Yazının Giriş Tarihi: 15.11.2024 15:01
Yazının Güncellenme Tarihi: 15.11.2024 15:01
ABD'de seçimleri büyük bir zaferle kazanan Donald Trump'ın kabinesi için seçtiği adaylar şimdiden ciddi şekilde tartışmaya başlandı. İsmi geçen adayların tamamına bakıldığında ortak özelliklerinin Trump'a olan yüksek kişisel bağlılıkları olduğu görülüyor.

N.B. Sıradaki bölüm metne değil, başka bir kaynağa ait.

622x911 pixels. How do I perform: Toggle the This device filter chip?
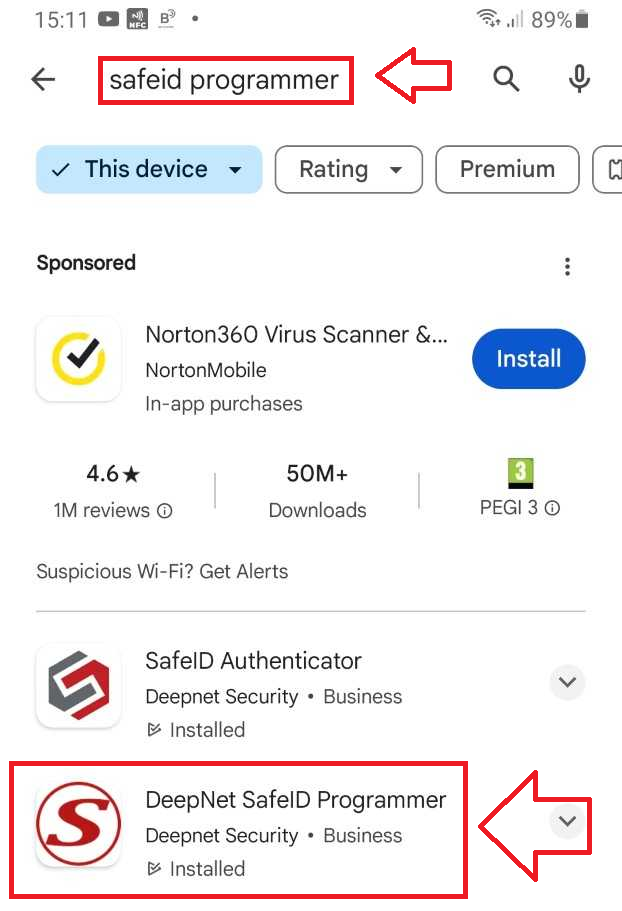pos(148,169)
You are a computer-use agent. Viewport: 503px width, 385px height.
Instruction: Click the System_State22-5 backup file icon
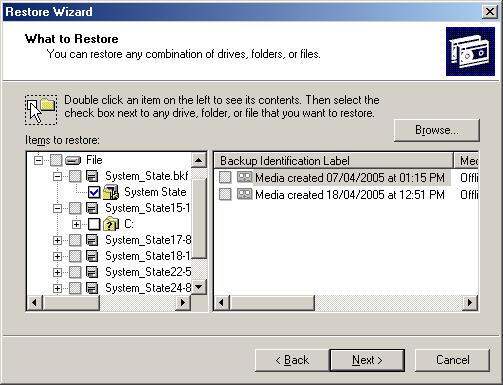click(92, 272)
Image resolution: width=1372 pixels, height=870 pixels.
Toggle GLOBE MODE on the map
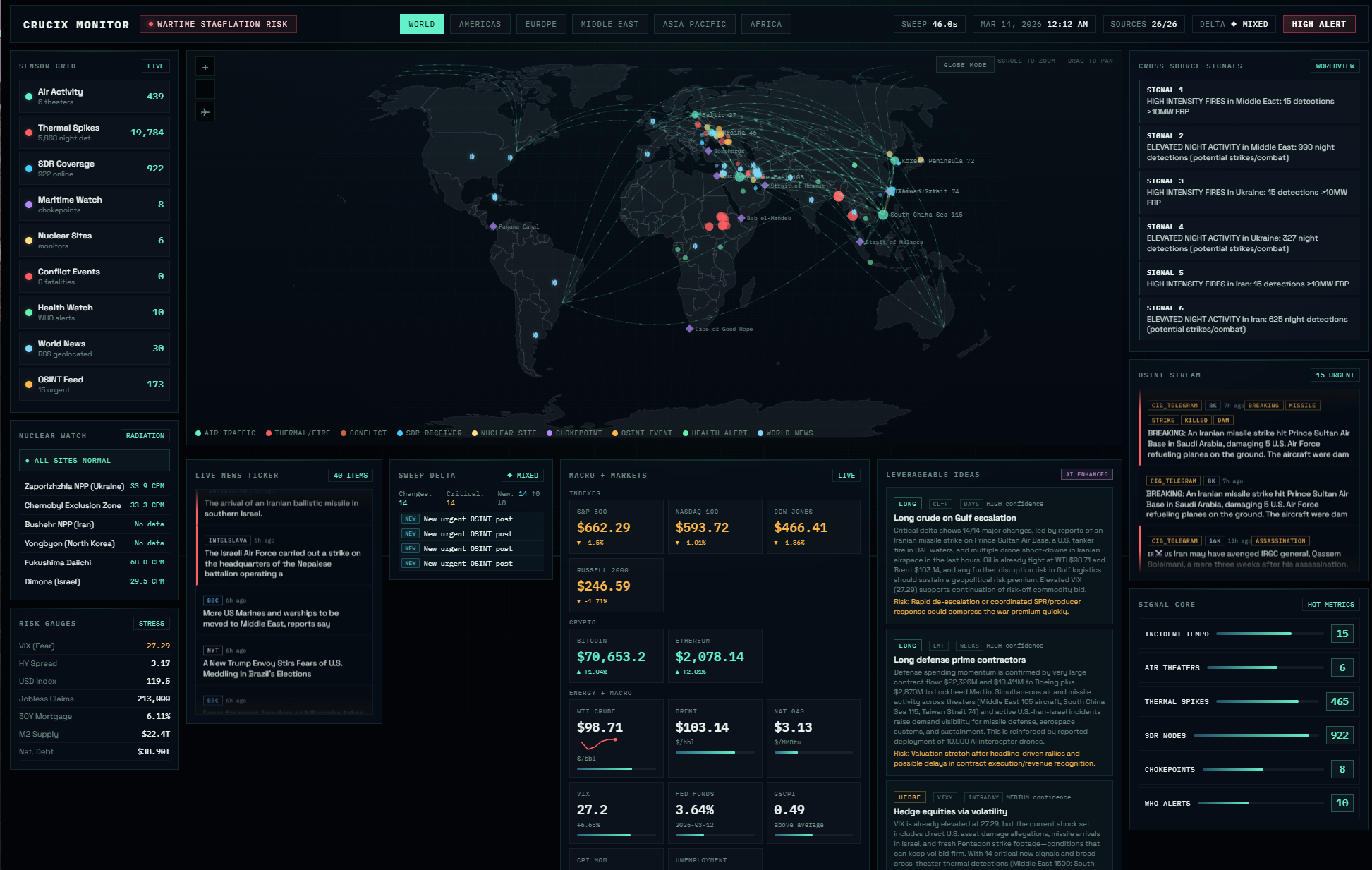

Ulusal Güvenlik Danışmanı pozisyonu için ismi öne çıkan aday Mike Waltz. Temsilciler Meclisi Üyesi olan Waltz'un PKK/YPG hakkında daha önce Türkiye'nin hiçte lehine olmayacak açıklamalar yaptığına şahit olmuştuk. PKK/YPG terör örgütlerinin Orta Doğu'da İsrail ile birlikte ABD'nin en yakın müttefikleri olduğunu belirten Waltz, Çin ile yürütülecek ilişkiler konusunda da oldukça şahin bir pozisyon benimsemiş durumda.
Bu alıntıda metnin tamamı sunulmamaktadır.